Onyx Pharmaceuticals Inc. said it regained full rights to the cancer therapeutic candidate ONYX-015 from Warner-Lambert Co., which is now part of Pfizer Inc., in addition to an armed therapeutic virus formerly partnered with Pfizer.
Richmond, Calif.-based Onyx first signed an agreement with Warner-Lambert in September 1999 to develop and commercialize ONYX-015, a modified adenovirus, in a deal valued at up to about $155 million. (See BioWorld Today, Oct. 19, 1999.)
In August 2001, Onyx got back some of the rights to its lead product for cancer, ONYX-15, from Pfizer. At that time, however, Pfizer still retained rights to ONYX-15 for intravenous administration. To explain the change in the deal at that time, an Onyx official said Pfizer's interests were in larger markets, such as non-small-cell lung cancer. (See BioWorld Today, Aug. 9, 2001.)
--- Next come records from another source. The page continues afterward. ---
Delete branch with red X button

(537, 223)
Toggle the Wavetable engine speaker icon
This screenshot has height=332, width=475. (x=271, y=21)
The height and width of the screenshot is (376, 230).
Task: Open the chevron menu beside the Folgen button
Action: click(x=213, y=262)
"This is completing a process that we initiated a little over a year ago," Onyx Chairman and CEO Hollings Renton told BioWorld Today. "Even after a year's time, we still had a different strategic view for the product and the platform, and we felt it was imperative to regain the rights in order to gain a partner who shares our strategic vision."
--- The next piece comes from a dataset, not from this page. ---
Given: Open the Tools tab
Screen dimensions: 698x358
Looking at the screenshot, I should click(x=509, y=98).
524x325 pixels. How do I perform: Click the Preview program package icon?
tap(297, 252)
Renton noted that Onyx was able to regain those rights without any additional financial obligation to Pfizer. In fact, Renton said that the company had been receiving very little financial support from Pfizer.
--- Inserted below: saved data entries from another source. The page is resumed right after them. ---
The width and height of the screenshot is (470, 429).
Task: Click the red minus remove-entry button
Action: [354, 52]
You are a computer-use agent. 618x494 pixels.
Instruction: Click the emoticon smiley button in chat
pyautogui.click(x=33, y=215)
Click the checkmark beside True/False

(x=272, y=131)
The original deal called for Warner-Lambert, acquired by Pfizer in 2000, to make an up-front payment and equity investment over two years totaling $15 million and pay for $40 million of the Phase III trial of ONYX-015. Warner-Lambert also was to pay for the research and development of two additional products. Including milestones for all three products, the company could have received up to an additional $100 million.
ONYX-015 is designed to replicate in and kill cancer cells that have an abnormal p53 pathway, leaving unaffected normal cells that have functioning p53 protein, which is known to protect cells from developing into tumor cells.
But in August 2001, Onyx took back the financial responsibility for development, saying the decision to do so was its own. Under the new terms, if Onyx had gotten the drug approved by the FDA for intravenous use, the firms would have resumed the deal as originally entered in 1999. (See BioWorld Today, Aug. 9, 2001.)
Today, the ongoing Phase III trials of ONYX-015 in head and neck cancer and colorectal cancer have been stymied by a limited supply of the drug from Onyx's partner, XOMA LLC, of Berkeley, Calif., Renton said.
An update of the supply status "will be our next announcement," he said.
Another Onyx product is ONYX-411, an adenovirus that selectively replicates in and kills cancer cells based on genetic defects in the retinoblastoma tumor suppressor gene, which has shown antitumor activity in animal models.
Renton acknowledged that Onyx needs a partner now to help with cash flow.
At the end of the second quarter, Onyx reported a cash position of about $55 million, and Renton said the company's burn rate is about $11 million per quarter.
"We will certainly will be moving aggressively to identify a new partner so that we can control our burn rate," Renton said.
Earlier this month Onyx said its partner, Bayer Corp., of Pittsburgh, began a single-agent Phase II study of BAY 43-9006, a Raf kinase inhibitor, for the treatment of hepatocellular carcinoma. Onyx received a $5 million loan milestone payment as a result. The companies said additional single-agent Phase II studies are planned, and Bayer added that a Phase II study in colorectal cancer is expected to begin this quarter.
Onyx's stock (NASDAQ:ONXX) rose 18 cents Tuesday to close at $4.43.